But amid all the gloomy news, Kaminak Gold Corporation’s Coffee Gold project may be the glimmer of hope the Yukon’s mining industry so desperately needs.

Last month, Kaminak announced a new $22.5-million investment that comes in part from a new shareholder, billionaire investor Thomas Kaplan’s Electrum Strategic Opportunities Fund L.P.

In a time when investors “are looking for reasons not to invest, not for reasons to invest,” according to Kaminak President and CEO Eira Thomas, the funding is a major vote of confidence for the junior mining company.

Thomas said the new funding should see the Coffee project through its permitting phase, which will begin next year. Kaminak hopes to have all of its permits in place by 2018, and to start production by 2019.

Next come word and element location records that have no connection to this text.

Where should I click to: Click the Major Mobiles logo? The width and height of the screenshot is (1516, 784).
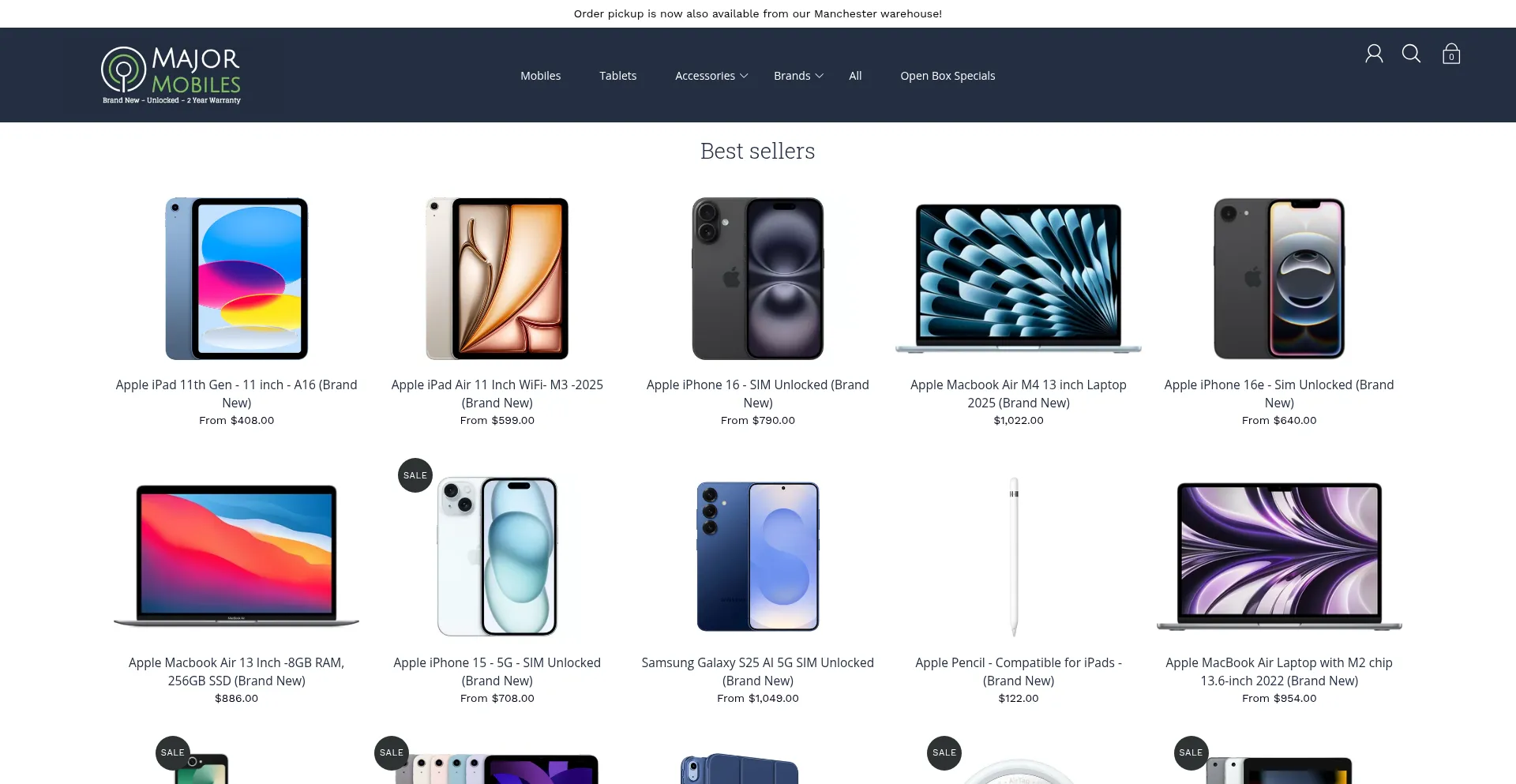[171, 75]
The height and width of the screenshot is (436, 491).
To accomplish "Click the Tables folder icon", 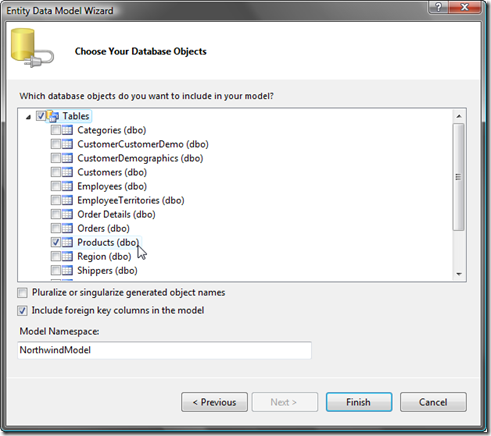I will [x=52, y=116].

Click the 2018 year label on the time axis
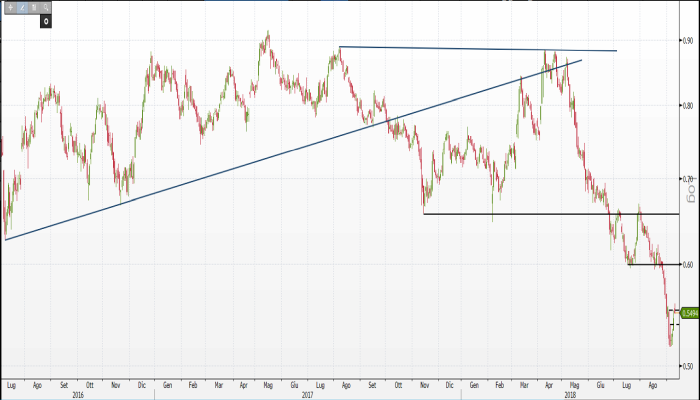[568, 395]
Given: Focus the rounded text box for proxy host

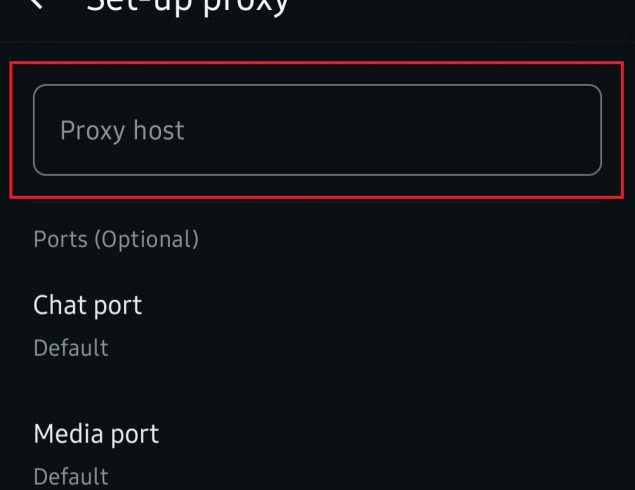Looking at the screenshot, I should [x=317, y=130].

The Coffee project’s strength lies partly in the fact that the gold deposit is high grade, lies near the surface and is relatively easy to recover. Kaminak plans to build a heap-leach mine, which involves piling the ore on a pad and irrigating it with a solution to dissolve the gold. The gold then leaches out and is collected and formed into semi-pure bars, which can be flown out and delivered directly to customers.

“Coffee is a very straightforward, simple project,” said Thomas. The mine won’t require a mill or a tailings pond, and the gold won’t need further refining once it’s flown off the site.

Last year, Kaminak completed a preliminary economic assessment of the project, and found that it was economically viable at a gold price of $1,250 U.S. an ounce.

Since then, the price of gold has dropped to below $1,200 U.S. an ounce, but the Canadian dollar has dropped as well, down to less than 80 cents on the American dollar. Because gold sells in U.S. dollars, that means the economics of the Coffee Gold project are still looking good. Thomas said Coffee will be viable to as low as $1,000 U.S. an ounce.

But it’s not just geology and economics that make the Coffee project attractive.

Thomas said one of the first things she did when she took over as CEO of Kaminak in 2013 was to formalize the company’s relationship with the Tr’ondek Hwech’in First Nation.

“We’ve really enjoyed working with (Tr’ondek Hwech’in),” she said. “They certainly are a First Nation that understands the importance of economic development for their people.”

She said that Kaminak has been working on a project with the First Nation government and the Yukon College to provide training to First Nation citizens in environmental monitoring. With the support of the company and the First Nation, the college has offered two courses so far - an introduction to environmental monitoring and a field course on plant restoration that was held partly at the Coffee site.

Thomas said Kaminak has hired about six environmental monitors from Tr’ondek Hwech’in who monitor and audit activities on the site, and she wants to help the college offer more courses.

“The idea is that longer-term, these courses will work toward an accreditation which would allow these students to go on and pursue a post-secondary degree,” she explained.

Kaminak recently announced plans to build an access road from Dawson City to the mine site, which Tr’ondek Hwech’in Chief Roberta Joseph said would “maximize business opportunities” for First Nation citizens and “provide great benefit for the entire town of Dawson City.”

Thomas is not one to bemoan the hurdles for mining companies trying to break ground in the Yukon. She acknowledges what she calls “the headwinds” - the cold winter months when work can grind to a halt, the patchy infrastructure, the oft-fraught relationship between the government and First Nations - but she said the territory has a number of advantages, too.

“What impresses me most about this jurisdiction is the will,” she said. “There’s a strong consensus that mining is important, and that’s such an important underlying factor.”

And Thomas would know. She’s no rookie to northern mining. In fact, she led the exploration team that discovered the richest kimberlite in the world, now one of the pipes at the Diavik diamond mine in the Northwest Territories.

She said she still wears earrings made of Diavik diamonds nearly every day. She has two pairs, which she plans to pass on to her two daughters.

But she came to work in the Yukon for the first time in 2013, after deciding that the Coffee project had the potential to become a “world-class gold mine.” Working here also allows her to take quick flights to and from Vancouver, where her family is based.

It’s not an easy lifestyle. “I spend a lot of my life on planes, and that isn’t always desirable,” she said. But the mining bug hasn’t really left her since she picked it up as a child from her father, who worked in exploration himself.

“It’s about defying the odds and hopefully using your brain and using the science to make a discovery that could be the one.

“It’s something that stays with you for a long time.”

For now, though, Thomas is determined to see the Coffee project through. By the looks of things, she may not have to wait much longer.